## [Textauszug]

————

Wolpert baut Zukunft

Bretzfeld  Spatenstich im Gewerbegebiet bei der A6: Der Bretzfelder Automobilzulieferer Wolpert baut einen neuen Firmencampus. Zwischen 30 und 34 Millionen Euro investiert die Unternehmensgruppe in den Jahren bis 2020 in ihren Zukunftspark 4.0.

Von Manfred Stockburger

Das Dezemberwetter legte am Donnerstag zur Mittagszeit eine trübe Nebelsuppe über die Anhöhe beim Bretzfelder Teilort Schwabbach − so, dass man beim Spatenstich kaum das andere Ende des 25.000 Quadratmeter großen Baugrundstücks ausmachen konnte. Josef Wolpert blickt mit seinem Zukunftspark 4.0 dennoch in die Zukunft. Zwischen 30 und 34 Millionen Euro wird er in den Jahren bis 2020 in seinen Zukunftspark 4.0 für seine Unternehmensgruppe investieren, die im ausklingenden Jahr mit rund 450 Beschäftigten einen Umsatz von etwa 60 Millionen Euro erwirtschaftet hat.

————

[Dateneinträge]

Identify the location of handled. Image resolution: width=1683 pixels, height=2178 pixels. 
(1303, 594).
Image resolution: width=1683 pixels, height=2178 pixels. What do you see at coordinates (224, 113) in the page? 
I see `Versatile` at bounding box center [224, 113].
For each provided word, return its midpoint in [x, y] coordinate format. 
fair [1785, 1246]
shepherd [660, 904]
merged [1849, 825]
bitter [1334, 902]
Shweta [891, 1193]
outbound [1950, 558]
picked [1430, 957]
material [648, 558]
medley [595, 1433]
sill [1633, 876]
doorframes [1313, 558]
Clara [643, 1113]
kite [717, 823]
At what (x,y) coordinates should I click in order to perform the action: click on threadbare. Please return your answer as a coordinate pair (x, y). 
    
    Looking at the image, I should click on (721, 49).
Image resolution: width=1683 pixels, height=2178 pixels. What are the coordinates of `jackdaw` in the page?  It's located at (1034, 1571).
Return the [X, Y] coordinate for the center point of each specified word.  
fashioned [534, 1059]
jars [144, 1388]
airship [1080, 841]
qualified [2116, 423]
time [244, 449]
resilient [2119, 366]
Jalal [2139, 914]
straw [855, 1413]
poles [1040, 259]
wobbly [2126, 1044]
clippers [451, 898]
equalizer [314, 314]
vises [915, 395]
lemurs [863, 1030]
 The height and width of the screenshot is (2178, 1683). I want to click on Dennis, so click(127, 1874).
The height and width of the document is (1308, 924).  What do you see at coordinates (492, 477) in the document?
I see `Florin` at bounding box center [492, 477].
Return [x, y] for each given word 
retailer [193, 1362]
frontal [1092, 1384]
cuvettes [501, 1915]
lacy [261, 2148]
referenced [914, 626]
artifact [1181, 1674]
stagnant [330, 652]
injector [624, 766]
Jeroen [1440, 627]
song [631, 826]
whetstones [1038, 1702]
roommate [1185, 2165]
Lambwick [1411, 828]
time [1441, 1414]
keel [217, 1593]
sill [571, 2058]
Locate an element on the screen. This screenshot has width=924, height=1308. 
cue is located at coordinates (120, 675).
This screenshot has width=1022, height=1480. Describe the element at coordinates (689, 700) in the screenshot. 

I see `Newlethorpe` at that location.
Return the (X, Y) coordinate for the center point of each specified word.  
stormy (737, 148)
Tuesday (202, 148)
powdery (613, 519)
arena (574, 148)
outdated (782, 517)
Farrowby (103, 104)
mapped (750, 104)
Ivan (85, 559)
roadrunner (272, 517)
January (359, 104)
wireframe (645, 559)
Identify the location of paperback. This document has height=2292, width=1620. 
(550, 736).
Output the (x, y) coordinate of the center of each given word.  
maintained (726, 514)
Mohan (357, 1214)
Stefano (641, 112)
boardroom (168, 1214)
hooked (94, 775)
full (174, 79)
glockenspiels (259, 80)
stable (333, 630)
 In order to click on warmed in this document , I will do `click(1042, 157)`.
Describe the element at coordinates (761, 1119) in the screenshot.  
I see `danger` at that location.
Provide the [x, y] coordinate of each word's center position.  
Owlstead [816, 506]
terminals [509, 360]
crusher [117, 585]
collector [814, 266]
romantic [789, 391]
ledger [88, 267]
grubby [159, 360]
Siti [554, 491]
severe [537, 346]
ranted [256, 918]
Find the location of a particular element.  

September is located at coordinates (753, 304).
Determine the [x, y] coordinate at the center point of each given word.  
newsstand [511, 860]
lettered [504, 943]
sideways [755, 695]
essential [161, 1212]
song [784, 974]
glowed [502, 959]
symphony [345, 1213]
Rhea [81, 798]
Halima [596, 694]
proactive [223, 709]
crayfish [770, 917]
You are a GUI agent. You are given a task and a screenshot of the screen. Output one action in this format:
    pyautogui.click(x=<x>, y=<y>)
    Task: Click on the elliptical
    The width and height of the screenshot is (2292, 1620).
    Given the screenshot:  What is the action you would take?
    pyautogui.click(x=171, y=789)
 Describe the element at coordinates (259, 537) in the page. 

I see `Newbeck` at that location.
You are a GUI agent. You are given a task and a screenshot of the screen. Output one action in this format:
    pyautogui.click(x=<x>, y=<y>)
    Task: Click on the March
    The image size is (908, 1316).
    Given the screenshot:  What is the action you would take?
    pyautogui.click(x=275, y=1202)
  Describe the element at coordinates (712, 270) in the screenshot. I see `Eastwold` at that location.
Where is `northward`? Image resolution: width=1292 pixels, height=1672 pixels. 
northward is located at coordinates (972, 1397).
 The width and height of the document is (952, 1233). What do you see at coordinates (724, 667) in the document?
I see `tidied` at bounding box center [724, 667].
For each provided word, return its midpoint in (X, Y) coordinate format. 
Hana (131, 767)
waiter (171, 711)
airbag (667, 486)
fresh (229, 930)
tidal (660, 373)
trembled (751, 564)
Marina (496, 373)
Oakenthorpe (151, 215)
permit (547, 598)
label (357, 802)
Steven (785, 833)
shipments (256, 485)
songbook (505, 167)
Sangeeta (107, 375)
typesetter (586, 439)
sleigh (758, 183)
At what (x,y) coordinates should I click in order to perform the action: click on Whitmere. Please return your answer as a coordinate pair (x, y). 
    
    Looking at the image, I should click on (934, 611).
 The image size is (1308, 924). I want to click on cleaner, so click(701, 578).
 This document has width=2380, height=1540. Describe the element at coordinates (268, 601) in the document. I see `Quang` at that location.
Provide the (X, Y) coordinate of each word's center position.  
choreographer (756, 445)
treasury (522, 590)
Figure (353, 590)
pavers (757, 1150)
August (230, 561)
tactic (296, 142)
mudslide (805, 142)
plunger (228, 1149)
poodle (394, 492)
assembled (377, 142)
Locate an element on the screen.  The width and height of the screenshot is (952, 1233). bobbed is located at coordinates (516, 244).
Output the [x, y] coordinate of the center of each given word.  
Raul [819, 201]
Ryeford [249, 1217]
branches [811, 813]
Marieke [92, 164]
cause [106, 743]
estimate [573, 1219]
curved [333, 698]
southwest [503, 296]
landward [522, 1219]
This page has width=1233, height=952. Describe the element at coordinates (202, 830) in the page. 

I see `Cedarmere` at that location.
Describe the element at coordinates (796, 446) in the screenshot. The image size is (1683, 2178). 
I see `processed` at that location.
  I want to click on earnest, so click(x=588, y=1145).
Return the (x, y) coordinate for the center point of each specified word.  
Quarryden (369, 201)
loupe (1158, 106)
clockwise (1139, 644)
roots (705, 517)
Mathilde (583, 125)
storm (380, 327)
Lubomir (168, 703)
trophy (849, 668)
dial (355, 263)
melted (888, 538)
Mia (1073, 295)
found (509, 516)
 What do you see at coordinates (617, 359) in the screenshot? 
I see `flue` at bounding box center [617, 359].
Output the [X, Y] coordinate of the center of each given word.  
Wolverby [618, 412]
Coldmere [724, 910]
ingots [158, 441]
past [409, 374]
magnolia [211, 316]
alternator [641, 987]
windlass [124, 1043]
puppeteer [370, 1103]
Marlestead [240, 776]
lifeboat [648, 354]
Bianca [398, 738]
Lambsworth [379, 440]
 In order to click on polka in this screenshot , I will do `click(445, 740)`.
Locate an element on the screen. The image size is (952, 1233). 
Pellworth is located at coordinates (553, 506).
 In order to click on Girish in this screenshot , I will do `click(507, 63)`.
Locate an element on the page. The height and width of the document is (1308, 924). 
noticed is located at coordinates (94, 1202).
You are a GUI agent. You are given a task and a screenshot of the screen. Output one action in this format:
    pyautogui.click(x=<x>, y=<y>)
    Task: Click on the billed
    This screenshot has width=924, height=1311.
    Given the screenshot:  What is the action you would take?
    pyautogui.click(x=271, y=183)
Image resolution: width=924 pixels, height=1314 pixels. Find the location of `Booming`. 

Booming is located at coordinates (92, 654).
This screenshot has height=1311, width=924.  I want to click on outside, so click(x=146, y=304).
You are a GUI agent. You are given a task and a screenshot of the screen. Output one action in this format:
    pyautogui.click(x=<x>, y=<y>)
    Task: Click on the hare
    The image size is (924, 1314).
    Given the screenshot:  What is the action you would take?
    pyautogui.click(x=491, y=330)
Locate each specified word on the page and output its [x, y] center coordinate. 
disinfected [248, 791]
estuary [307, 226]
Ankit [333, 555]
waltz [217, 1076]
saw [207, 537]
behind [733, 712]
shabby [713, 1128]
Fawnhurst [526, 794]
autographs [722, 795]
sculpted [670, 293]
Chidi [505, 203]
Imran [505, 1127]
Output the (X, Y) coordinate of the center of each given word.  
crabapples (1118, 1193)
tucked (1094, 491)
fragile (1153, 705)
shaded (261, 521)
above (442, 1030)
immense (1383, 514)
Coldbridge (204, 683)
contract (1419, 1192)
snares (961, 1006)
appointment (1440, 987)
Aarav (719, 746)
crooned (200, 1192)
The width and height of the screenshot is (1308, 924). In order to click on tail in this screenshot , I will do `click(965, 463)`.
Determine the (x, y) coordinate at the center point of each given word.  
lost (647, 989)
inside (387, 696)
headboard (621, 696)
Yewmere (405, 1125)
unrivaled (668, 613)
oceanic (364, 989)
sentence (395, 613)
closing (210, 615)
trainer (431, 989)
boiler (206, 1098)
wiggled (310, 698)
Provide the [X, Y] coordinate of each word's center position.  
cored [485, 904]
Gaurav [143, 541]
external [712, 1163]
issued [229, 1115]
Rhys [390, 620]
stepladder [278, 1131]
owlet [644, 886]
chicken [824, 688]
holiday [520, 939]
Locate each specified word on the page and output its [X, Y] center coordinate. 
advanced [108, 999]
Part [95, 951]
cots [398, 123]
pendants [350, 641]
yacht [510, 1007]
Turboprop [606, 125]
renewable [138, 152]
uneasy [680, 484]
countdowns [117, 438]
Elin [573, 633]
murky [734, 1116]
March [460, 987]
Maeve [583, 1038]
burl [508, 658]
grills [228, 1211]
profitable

————

## [Aufgaben]
#1 Ändere den Bericht über den Wolpert-Firmencampus im Abschnitt zwischen „Bretzfeld  Spatenstich im“ und „Euro erwirtschaftet hat.“, beide eingeschlossen: Ersetze „Spatenstich“ durch „Baubeginn“ und gib den Abschnitt vollständig wieder.
#2 Schreibe den Bericht über Wolperts neuen Firmencampus im Anschluss an seinen letzten Satz weiter.

## [Lösungen]
#1
Bretzfeld  Baubeginn im Gewerbegebiet bei der A6: Der Bretzfelder Automobilzulieferer Wolpert baut einen neuen Firmencampus. Zwischen 30 und 34 Millionen Euro investiert die Unternehmensgruppe in den Jahren bis 2020 in ihren Zukunftspark 4.0.

Von Manfred Stockburger

Das Dezemberwetter legte am Donnerstag zur Mittagszeit eine trübe Nebelsuppe über die Anhöhe beim Bretzfelder Teilort Schwabbach − so, dass man beim Baubeginn kaum das andere Ende des 25.000 Quadratmeter großen Baugrundstücks ausmachen konnte. Josef Wolpert blickt mit seinem Zukunftspark 4.0 dennoch in die Zukunft. Zwischen 30 und 34 Millionen Euro wird er in den Jahren bis 2020 in seinen Zukunftspark 4.0 für seine Unternehmensgruppe investieren, die im ausklingenden Jahr mit rund 450 Beschäftigten einen Umsatz von etwa 60 Millionen Euro erwirtschaftet hat.

#2
"Mit dem Projekt starten wir in die digitalisierte Zukunft", sagte Wolpert. "Mit dem Neubau wird es möglich, den Gedanken der Industrie 4.0 in vollem Umfang auf die Produktion von Prototypen herunterzubrechen: Automatisierung ab Stückzahl eins." Um dem enormen Kostendruck durch den Wettbewerb aus China etwas entgegensetzen zu können, sollen seine Mitarbeiter künftig nicht mehr in erster Linie an der Maschine stehen. "Mitarbeiter, wie wir sie heute haben, wird es künftig in dieser Zahl nicht mehr geben." Sie sollen andere Aufgaben übernehmen: "Der Fräser wird zum Anlagenmanager weitergebildet." Zwei vollautomatisierte Maschinen sollen künftig große Werkzeuge für die Produktion von Stoßfängern rund um die Uhr bearbeiten.

Im zweiten Schritt kommt eine Ausbildungsakademie 

Nach dem ersten Bauabschnitt, der 10.000 Quadratmeter Produktionsfläche und 1500 Quadratmeter dazugehörige Büro- und Sozialräume umfassen wird, soll schon bald im neuen Jahr der zweite folgen: eine Ausbildungsakademie mit Schulungsräumen, Lehrwerkstatt und Begegnungszonen. "Die Kreativität und das Potenzial der jungen Leute soll voll zum Tragen kommen." Auch die Wolpert Holding wird dort künftig ihren Sitz haben.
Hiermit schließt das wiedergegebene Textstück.